The internal ADC is based on a delta-sigma (ΔΣ) front-end with a 500kHz (±10% max) sampling rate. This architecture has good inherent noise rejection; however, transients that occur at or very close to the sampling rate harmonics can cause problems. These signals are at 1MHz and higher and can be managed by incorporating filtering at the device input. The high frequency enables the use of low-value series resistors on the filter with negligible effects on measurement accuracy. In general, filtering the device input is only necessary if there are transients at exact harmonics of the 500kHz (±10% max) sampling rate (greater than 1MHz). Filter using the lowest possible series resistance (typically 10Ω or less) and a ceramic capacitor. Recommended values for this capacitor are between 0.1µF and 1µF. Figure 6-3 illustrates the device with a filter added at the input.

Figure 6-3 Input Filtering

Overload conditions are another consideration for the device inputs. The device inputs are specified to tolerate 40V across the inputs. A large differential scenario can be a short to ground on the load side of the shunt. This type of event can result in full power-supply voltage across the shunt (as long the power supply or energy storage capacitors can support this voltage). Removing a short to ground can result in inductive kickbacks that can exceed the 40V differential and common-mode rating of the device. Inductive kickback voltages are best controlled by Zener-type, transient-absorbing devices (commonly called transzorbs) combined with sufficient energy storage capacitance. The Current Shunt Monitor with Transient Robustness Reference Design describes a high-side, current-shunt monitor used to measure the voltage developed across a current-sensing resistor and how to better protect the current-sense device from transient overvoltage conditions.

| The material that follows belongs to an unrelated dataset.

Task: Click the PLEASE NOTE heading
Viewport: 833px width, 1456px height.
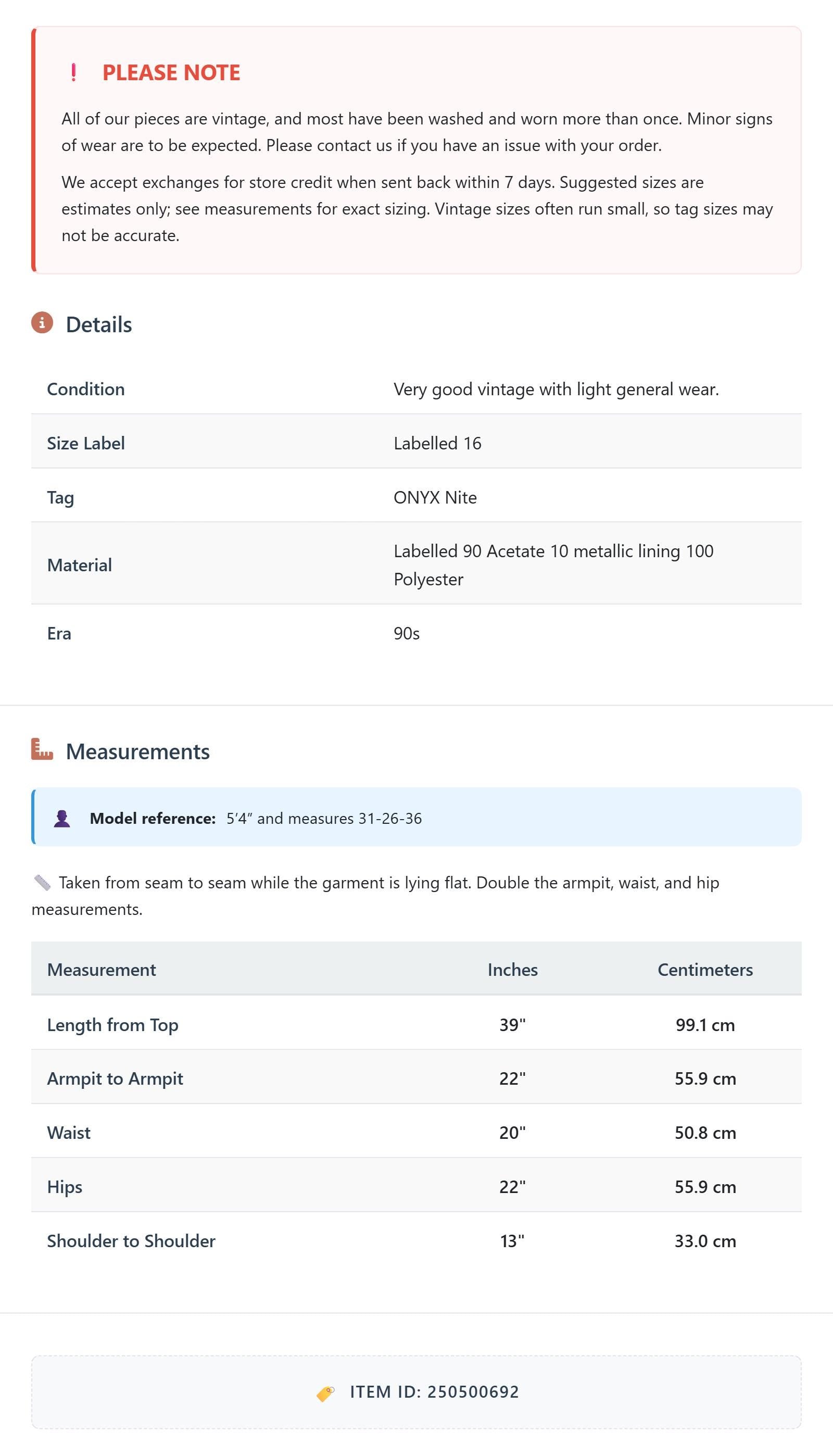Action: point(171,73)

In applications that do not have large energy storage electrolytics on one or both sides of the shunt, an input overstress condition can result from an excessive dV/dt of the voltage applied to the input. A hard physical short is the most likely cause of this event, particularly in applications with no large electrolytics present. This problem occurs because an excessive dV/dt can activate the ESD protection in the device in systems where large currents are available. Testing demonstrates that the addition of 10Ω resistors in series with each input of the device sufficiently protects the inputs against this dV/dt failure up to the 40V rating of the device. Selecting these resistors in the range noted has minimal effect on accuracy.